Ma, d’altro canto, perché mai noi giovani dovremmo difendere l’Unione Europea? Noi, membri di una generazione costretta a studiare in scuole che ci crollavano addosso ogni giorno mentre ci raccontavano l’importanza della formazione; una generazione costretta a scegliere tra emigrazione forzata, spacciata per “meravigliosa esperienza all’estero”, e un futuro fatto di disoccupazione e fame a casa propria; una generazione che hanno indottrinato con la favola della “meritocrazia” mentre chi andava avanti era sempre e soltanto chi già aveva i mezzi per permetterselo e le università diventavano sempre più elitarie e inaccessibili; giovani definiti senza vergogna “generazione Erasmus” mentre in realtà siamo “working poor generation”.

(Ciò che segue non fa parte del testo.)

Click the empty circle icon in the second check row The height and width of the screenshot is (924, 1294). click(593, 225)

Piuttosto che cercare di salvare un mondo che sta andando in pezzi a causa delle sue stesse contraddizioni, dobbiamo avere il coraggio di guardare a quei Paesi e modelli sociali diversi e che ci stanno mostrando di essere superiori nel gestire la crisi tanto a livello sanitario quanto a livello economico e sociale. Tra questi, spiccano sicuramente Cina e Cuba, le quali in modo differente tra di loro ci mostrano come la dimensione pubblica è la sola che è in grado di affrontare emergenze sociali di questa dimensione e di come ci sia necessità di un modello basato sulla pianificazione economica che metta l’economia al servizio dei bisogni di tutti. Alla crisi totale che investe il capitalismo dobbiamo far seguire un’alternativa sistemica. Noi giovani non siamo necessariamente destinati alla morte sociale, condannati da un fato avverso alla sconfitta generale. L’Unione Europea ci ha sempre dato ben poco e, se ora promette di darci ancora meno, è il momento giusto per dire basta.

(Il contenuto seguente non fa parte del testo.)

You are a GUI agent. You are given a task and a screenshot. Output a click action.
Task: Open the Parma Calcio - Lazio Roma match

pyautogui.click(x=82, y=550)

Mentre seppelliamo il sogno dell’Unione Europea, dobbiamo però essere anche in grado di immaginarci un’ideale di vera solidarietà tra i popoli. Come fare? Di certo non rimanendo in silenzio quando il sogno dell’UE viene smentito dai fatti, o quando viene perpetrato il massacro sociale in suo nome. Costruire l’alternativa è possibile solo dando uno smacco all’Europa del profitto e della tecnocrazia spietata, spingendo per formare una nuova alleanza, magari con quei Paesi mediterranei che sono vessati come noi (i cosiddetti PIGS), magari anche con i Paesi che si trovano all’altra sponda del Mediterraneo e che sono stati da sempre trattati come popoli da sfruttare piuttosto che come uguali. Un’alleanza che sia votata alla costruzione di una società nuova, che garantisca davvero la piena realizzazione di ciascun individuo, il benessere comune. Un nuovo inizio, perché tutto possa davvero cambiare e si possa mettere fine al marcio a cui questo sistema economico ci ha abituato fino ad oggi.
No, non saremo noi giovani a salvare la creatura infernale che avete creato. Non saremo noi giovani a salvare l’imperialismo europeo dalla pattumiera della storia: quello è il posto che gli spetta. Avete ragione, “il vento soffia forte”, più forte che mai, e fate benissimo ad avere paura.